Records from a dataset:

#####

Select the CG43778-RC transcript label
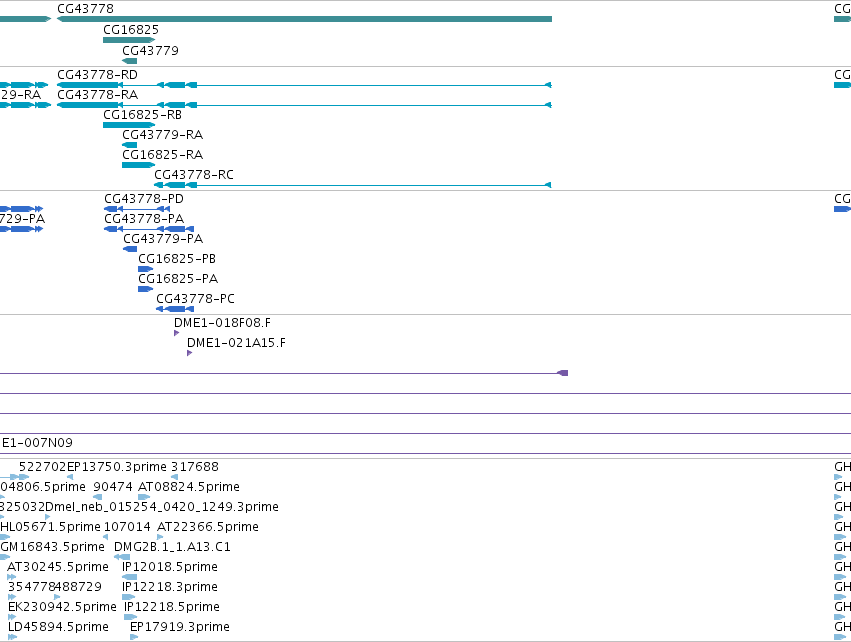pos(194,175)
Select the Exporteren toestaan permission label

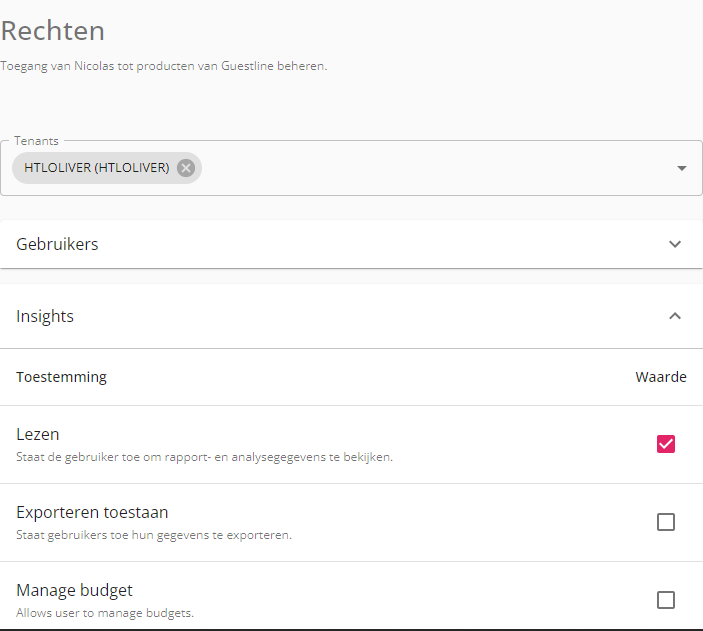(x=92, y=512)
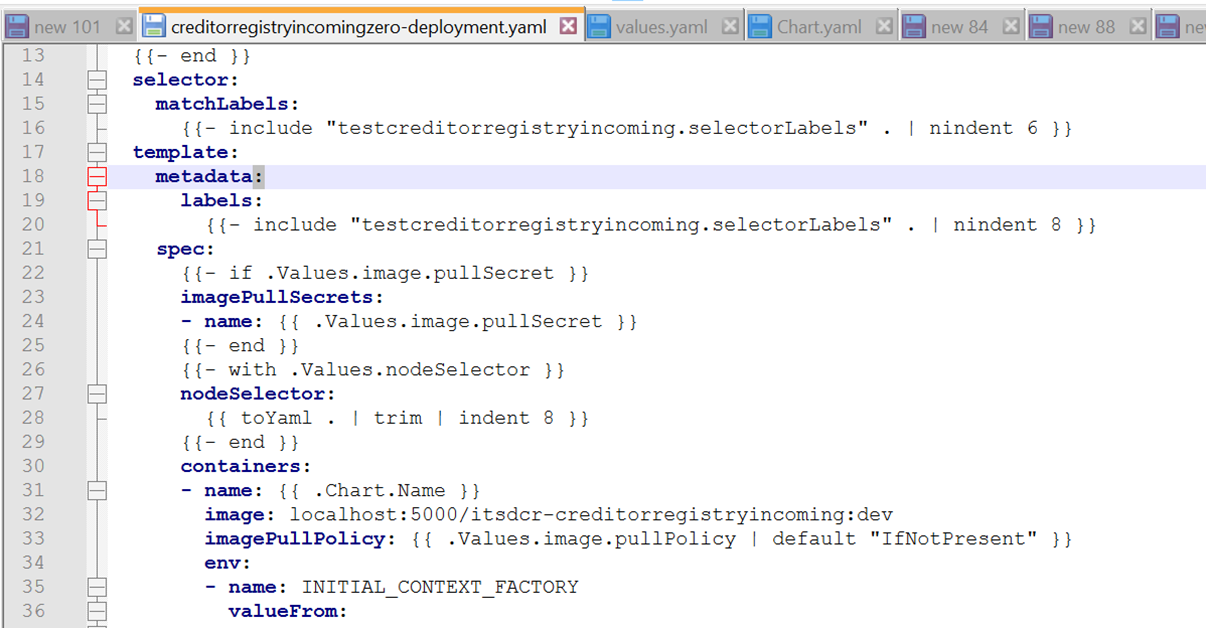Close the Chart.yaml tab
The image size is (1206, 628).
point(884,26)
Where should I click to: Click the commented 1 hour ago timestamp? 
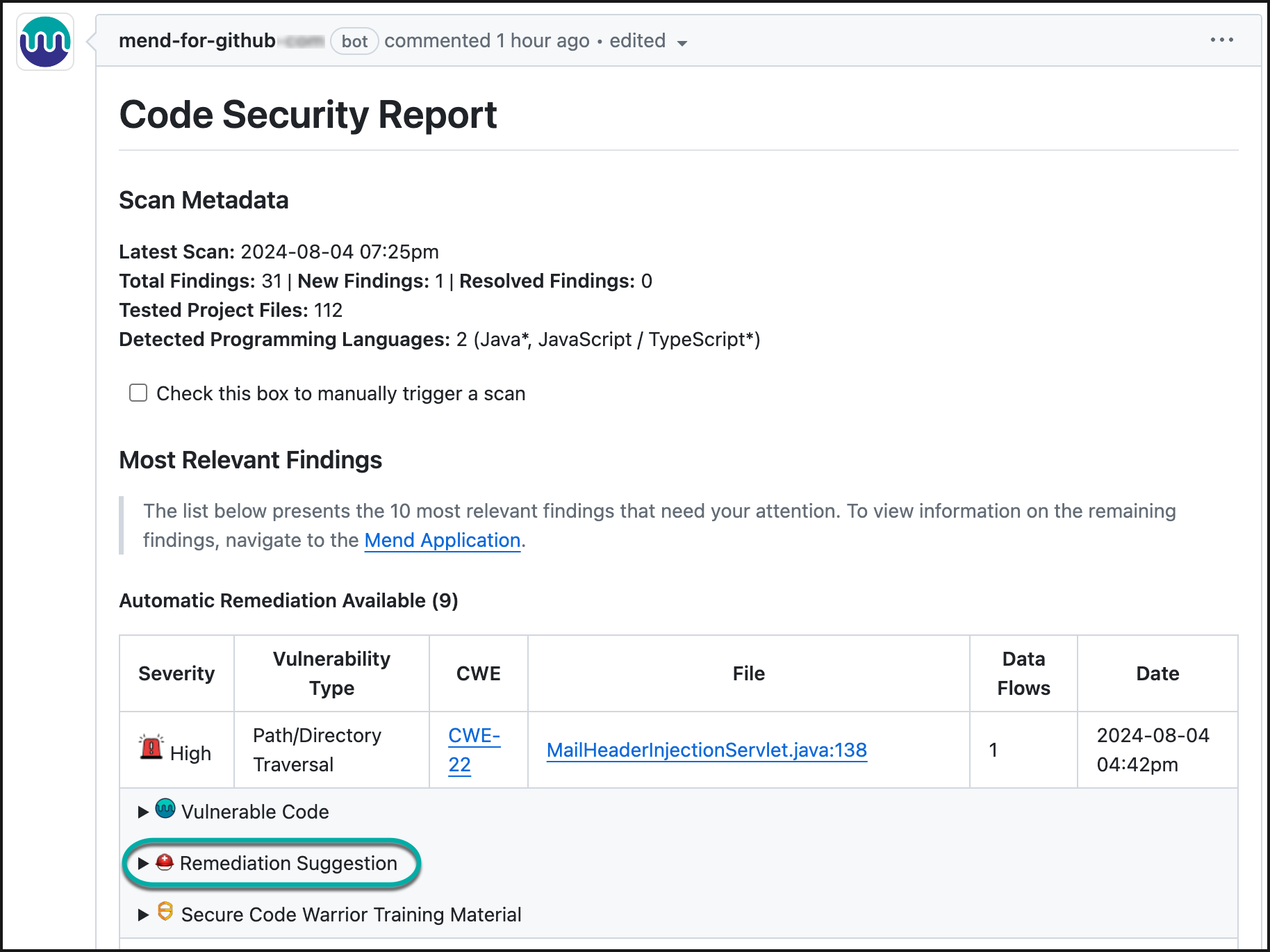(x=486, y=41)

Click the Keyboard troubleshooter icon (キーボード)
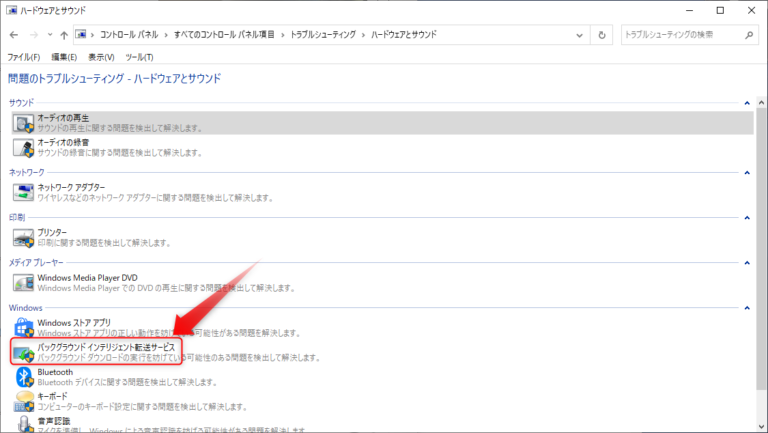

#####

Please write out the records again from the line with "Select the Exporteren" through the end of the records, substituting "date stamp" for "timestamp" and keeping everything else unchanged. Leave the pictures out of your answer.

Task result —
Select the Exporteren toestaan permission label

(x=92, y=512)
Close the Chart.yaml tab
The image size is (1206, 628).
point(884,26)
Where should I click to: Click the commented 1 hour ago date stamp? 
(x=486, y=41)

Click the Keyboard troubleshooter icon (キーボード)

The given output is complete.